Tarefa proposta 1:
Resuma o texto da página em duas frases.
Tarefa proposta 2:
Segundo o texto da página, em que jornal a carta de Mateus Nachtergaele foi publicada?

Texto da página:

== == ==

Bom dia amigos leitores. O "Poesia de Quinta" desta semana, apresenta uma carta atribuída ao ator Mateus Nachtergaele, na qual ele homenageia o Grande escritor Ariano Suassuna que faleceu ontem, quarta-feira (23), aos 87 anos, em Recife, onde morava desde 1942.

Ao contrário de muitas produções literárias, que talvez não alcancem o povão, pelo menos dois livros de Suassuna chegaram à TV — “Auto da Compadecida” e “O Romance d’A Pedra do Reino e o Príncipe do Sangue do Vai-e-Volta”, transformados em minisséries em 1999 e 2007 — e um deles ao cinema (o mesmo “Auto da Compadecida”).

Mateus Nachtergaele, que interpretou João Grilo em “O Auto da Compadecida”, nas versões para a TV e o cinema. Antes de Suassuna morrer, assim que seu quadro se tornou preocupante, o ator escreveu uma carta cheia de delicadeza e agradecimento para homenagear o autor. A carta foi publicada no jornal “Diário de Pernambuco”, e a reproduzimos em seguida:

"Carta para Ariano,

Quem te escreve agora é o Cavalo do teu Grilo. Um dos cavalos do teu Grilo. Aquele que te sente todos os dias, nas ruas, nos bares, nas casas. Toda vez que alguém, homem, mulher, criança ou velho, me acena sorrindo e nos olhos contentes me salva da morte ao me ver Grilo.

Esse que te escreve já foi cavalgado por loucos caubóis: por Jó, cavaleiro sábio que insistia na pergunta primordial. Por Trepliev, infantil édipo de talento transbordante e melancólicas desculpas. Fui domado por cavaleiros de Sheakespeare, de Nelson, de Tchekov. Fui duas vezes cavalgado por Dias Gomes. Adentrei perigosas veredas guiado por Carrière, por Büchner e Yeats. Mas de todos eles, meu favorito foi teu Grilo.

O Grilo colocou em mim rédeas de sisal, sem forçar com ferros minha boca cansada. Sentou-se sem cela e estribo, à pelo e sem chicote, no lombo dolorido de mim e nele descansou. Não corria em cavalgada. Buscava sem fim uma paragem de bom pasto, uma várzea verde entre a secura dos nossos caminhos. Me fazia sorrir tanto que eu, cavalo, não notava a aridez da caminhada. Eu era feliz e magro e desdentado e inteligente. Eu deixava o cavaleiro guiar a marcha e mal percebia a beleza da dor dele. O tamanho da dor dele. O amor que já sentia por ele, e por você, Ariano.

== == ==

Dados:
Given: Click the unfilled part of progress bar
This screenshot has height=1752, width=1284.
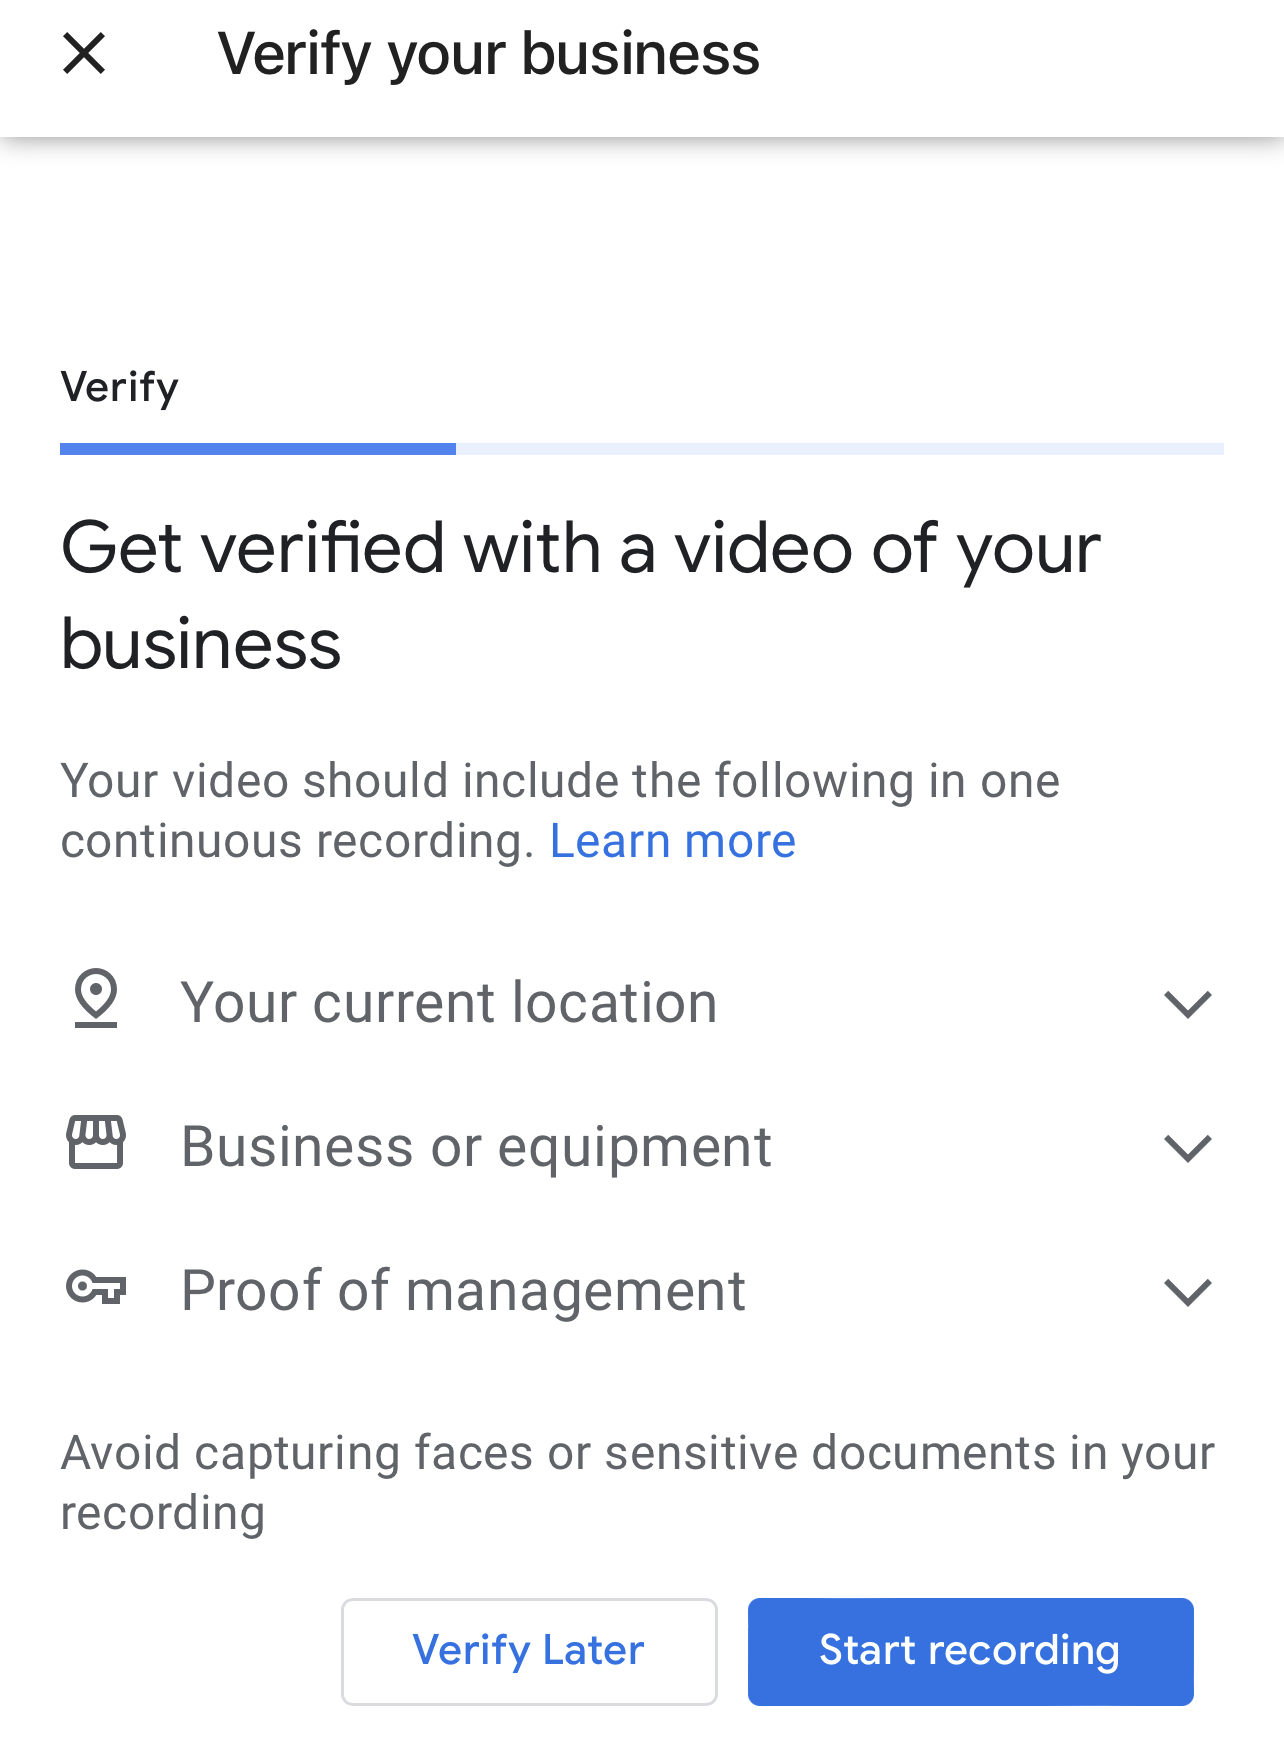Looking at the screenshot, I should click(x=840, y=449).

== == ==

Solução completa 1:
O texto apresenta uma carta atribuída ao ator Mateus Nachtergaele, que interpretou João Grilo em “O Auto da Compadecida” na TV e no cinema, em homenagem ao escritor Ariano Suassuna, que faleceu aos 87 anos em Recife. Na carta, publicada no jornal “Diário de Pernambuco”, o ator se apresenta como um dos cavalos do Grilo e afirma que, de todos os que o cavalgaram, o Grilo foi o seu favorito.

Solução completa 2:
No jornal “Diário de Pernambuco”.